Erano stati destinati nell'area dell'ex Mercato ortofrutticolo dalla Giunta Zanotto: quattro lotti del Prusst, Programmi di riqualificazione urbana e di sviluppo sostenibile del territorio. Di quelli solo uno, verso Borgo Roma, era riuscito ad andare avanti. Quello dell'impresa di costruzioni Marani. Gli altri erano andati all'Ater e alla ditta "Costruttori veronesi". Ma ad aver costruito (a destinazione private) era stato solo Marani che ora, vista la crisi imperante nel settore immobiliare, ha dichiarato l'intenzione di voler affidare circa 50 alloggi, sul totale dei 100, all'housing sociale, ovvero quelle iniziative destinate ai cittadini con reddito medio-basso che non riescono a pagare un affitto o un mutuo sul mercato privato ma non possono accedere ad un alloggio popolare. L'housing sociale permette di pagare a prezzi contenuti l'affitto degli appartamenti. Per questo gli assessori comunali di Verona all’Edilizia privata, Pierluigi Paloschi, e ai Servizi sociali, Anna Leso, hanno incontrato il titolare dell’impresa Marani Spa, Andrea Marani e i rappresentanti di "Beni stabili gestioni Sgr" di Roma, che hanno comunicato all’amministrazione comunale il cambio di destinazione all’interno del lotto 4 del Prusst di Verona sud.

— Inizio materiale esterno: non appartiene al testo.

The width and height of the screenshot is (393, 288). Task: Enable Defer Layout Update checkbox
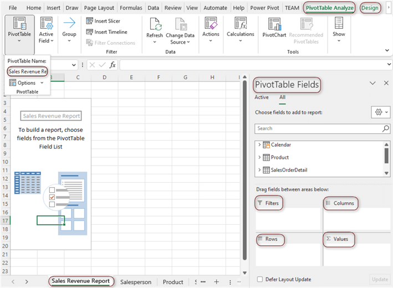[x=261, y=280]
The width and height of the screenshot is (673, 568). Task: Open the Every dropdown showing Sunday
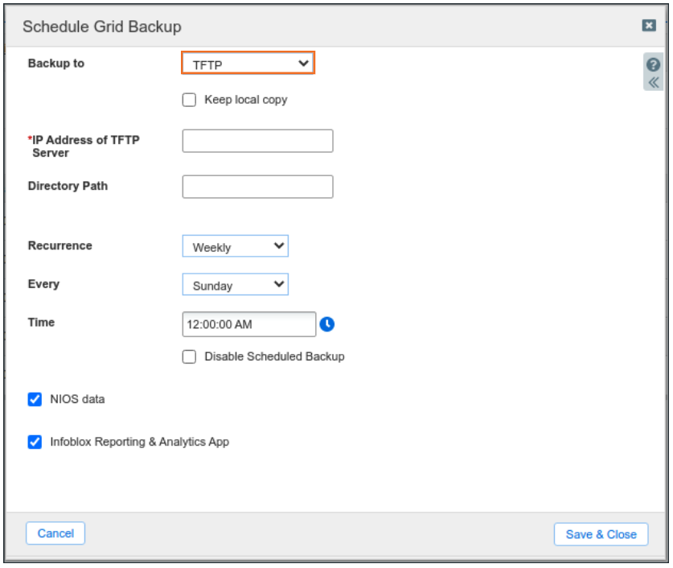[x=235, y=284]
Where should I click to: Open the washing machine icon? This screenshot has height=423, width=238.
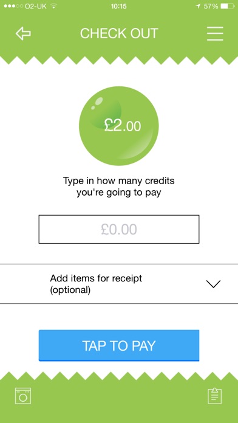click(x=23, y=396)
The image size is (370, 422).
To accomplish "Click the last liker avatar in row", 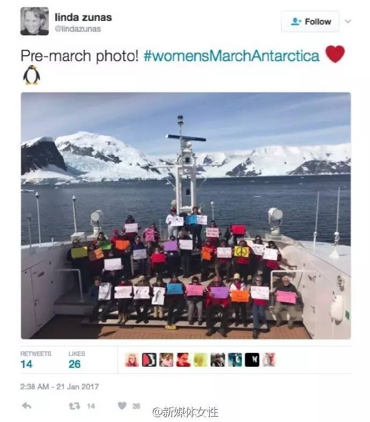I will [x=269, y=360].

All’incontro hanno partecipato anche i rappresentanti della cooperativa "Energie sociali", che assumerà il ruolo di gestore sociale. La "Beni stabili" acquisirà gli immobili costruiti dalla Marani per conto del "Fondo Veneto Casa", promosso e sottoscritto a fine 2009 dalla Regione Veneto, dalla Fondazione Cariparo, dalla Fondazione Venezia e dalla banca Intesa Sanpaolo, interamente dedicato al “social housing” per l’area veneta. Alcuni appartamenti saranno affittati mentre altri verranno messi in vendita tramite un patto futuro con gli inquilini. Come spiega il Corriere Veneto,

il bando per partecipare all'assegnazione degli appartamenti è già stato pubblicato sul sito internet della società stessa fin dal 20 dicembre scorso.

Gli inquilini verranno scelti sulla base di selezioni la cui gestione sarà affidata alla cooperativa Energie Sociali, che per 23 anni ha gestito in passato Corte Molon. Il bando parla di 41 alloggi, 22 in affitto per 6 anni (raddoppiabili) e gli altri 19 con la formula «affitto a riscatto». Tutti gli appartamenti saranno dotati di una cucina con tutti gli elettrodomestici. Tra i requisiti di base: reddito non superiore a 60mila euro (più duemila per ogni figlio a carico) con preferenza per giovani coppie, famiglie con anziani o disabili, sfrattati, lavoratori precari.


Ci sarebbero però alcune anomalie rispetto al bando, dato che l'iniziativa, presentata soltanto mercoledì mattina, reca il termine ultimo per la presentazione delle domande entro il 31 gennaio 2014, quattro mesi fa. Si attende dunque la riapertura della procedura.